La residenza era immersa nel buio, ma gli occhi allenati di Connor non si fecero sfuggire la sagoma che sembrava aspettarlo appoggiata alla ringhiera a metà strada sulle scale.

“Padre! Che fate in piedi e fuori dal letto? Siete ancora convalescente.”

Haytham si raddrizzò, colpito nel vivo dal quel commento che lo faceva sembrare un vecchio moribondo. Scacciò comunque subito quel pensiero guardando Connor raggiungerlo dopo i primi scalini.

“Chi è?” chiese quando il figlio gli fu più vicino.

Il ragazzo si immobilizzò. Avrebbe dovuto immaginare che suo padre avesse notato il prigioniero alla stalla.

“Per farla breve…. un templare venuto a vendicarVi”

Haytham sembrò pensieroso. I due Kenway si guardarono per un lungo momento, Connor avrebbe giurato che non fossero passati più di 2 minuti da quando Haytham tornò a parlare, ma ad entrambi sembrò un istante lungo un giorno.

“Che hai intenzione di fare con lui?” chiese quindi senza distogliere lo sguardo dal figlio.

Era una bella domanda, la stessa che Connor avrebbe voluto fare al padre, per essere onesti. Ed infatti si ritrovò a ribattere proprio in quella direzione.

“Voi che fareste?”

“Non ti è stato insegnato che non si risponde ad una domanda con una domanda? A maggior ragione se è la stessa…”

“Non ho avuto un’educazione inglese” ribattè stizzito il giovane assassino, incrociando le braccia al petto.

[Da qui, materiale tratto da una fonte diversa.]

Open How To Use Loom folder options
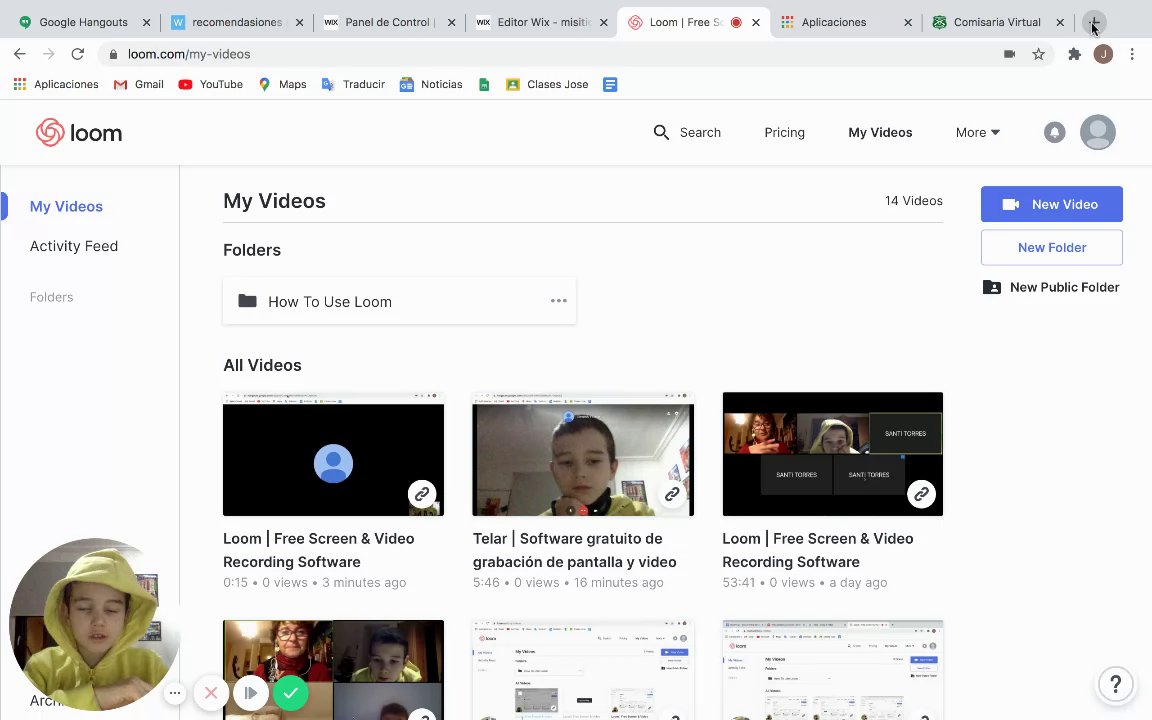This screenshot has width=1152, height=720. click(558, 301)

“Non è questione di educazione inglese o meno, si tratta di educazione e basta…ma evidentemente Achilles aveva altro da insegnarti…”

“Avete intenzione di ritornare su quel discorso? Sapete bene che…”

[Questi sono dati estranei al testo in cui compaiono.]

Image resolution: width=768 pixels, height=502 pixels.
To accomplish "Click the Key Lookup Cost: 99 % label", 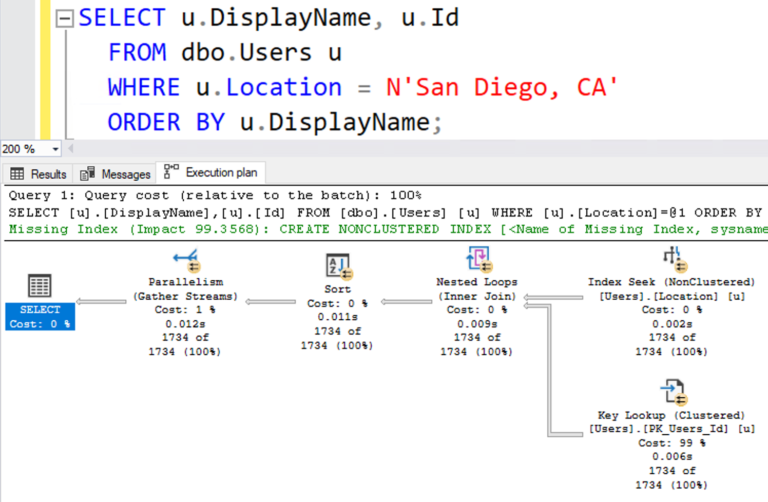I will 669,441.
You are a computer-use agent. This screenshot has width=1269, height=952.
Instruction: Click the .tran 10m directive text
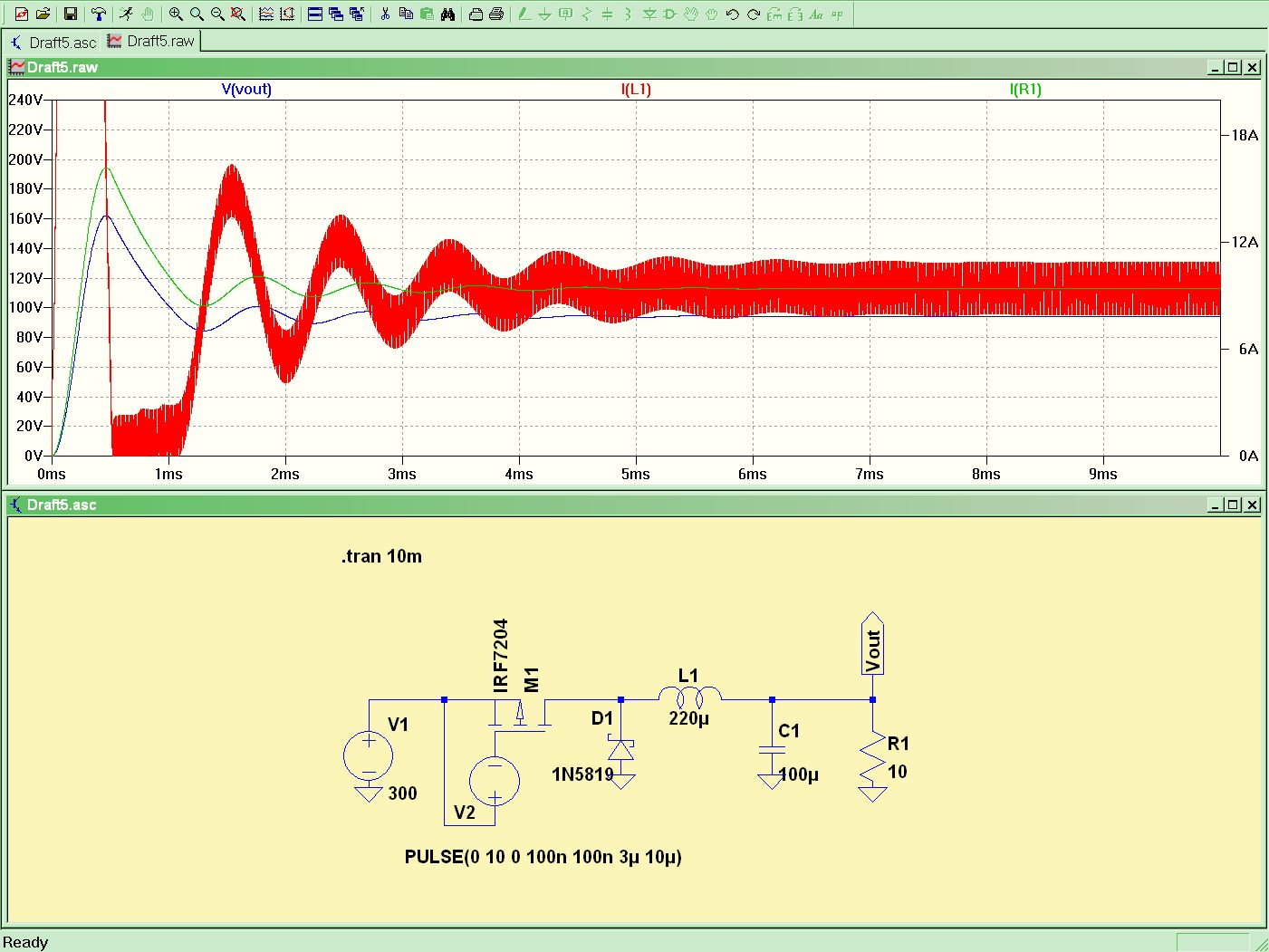tap(381, 556)
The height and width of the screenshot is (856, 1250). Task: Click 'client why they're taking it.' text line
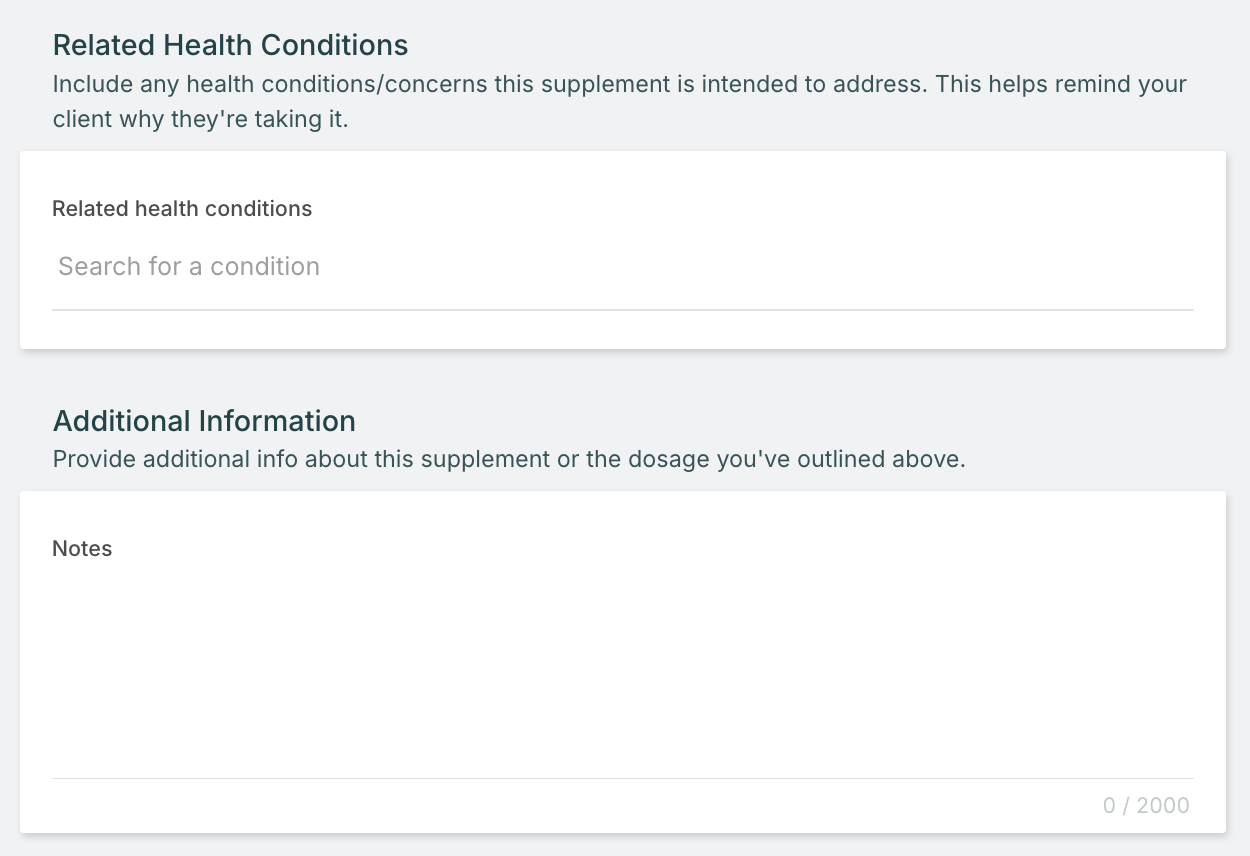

Haytham alzò la mano che aveva tenuto sulla ferita per tutto quel tempo in piedi e bloccò sul nascere l’autocelebrazione della confraternita che sarebbe scaturita dalle labbra di Connor.

“D’accordo, d’accordo. Evitiamo! Piuttosto non hai pensato che non sia solo? Trovo davvero strano che un templare sia venuto nella tana del nemico da solo. Senza contare che scarseggi in previdenza se uno dei miei uomini ha trovato il vostro quartier generale con questa facilità.”

Connor non colse le varie accuse e frecciate sulle sue scarsi doti di leader, si limitò invece a uno sbuffò vigoroso, appoggiandosi con la schiena sulla ringhiera delle scale producendo un certo fastidioso rumore di legno piegato.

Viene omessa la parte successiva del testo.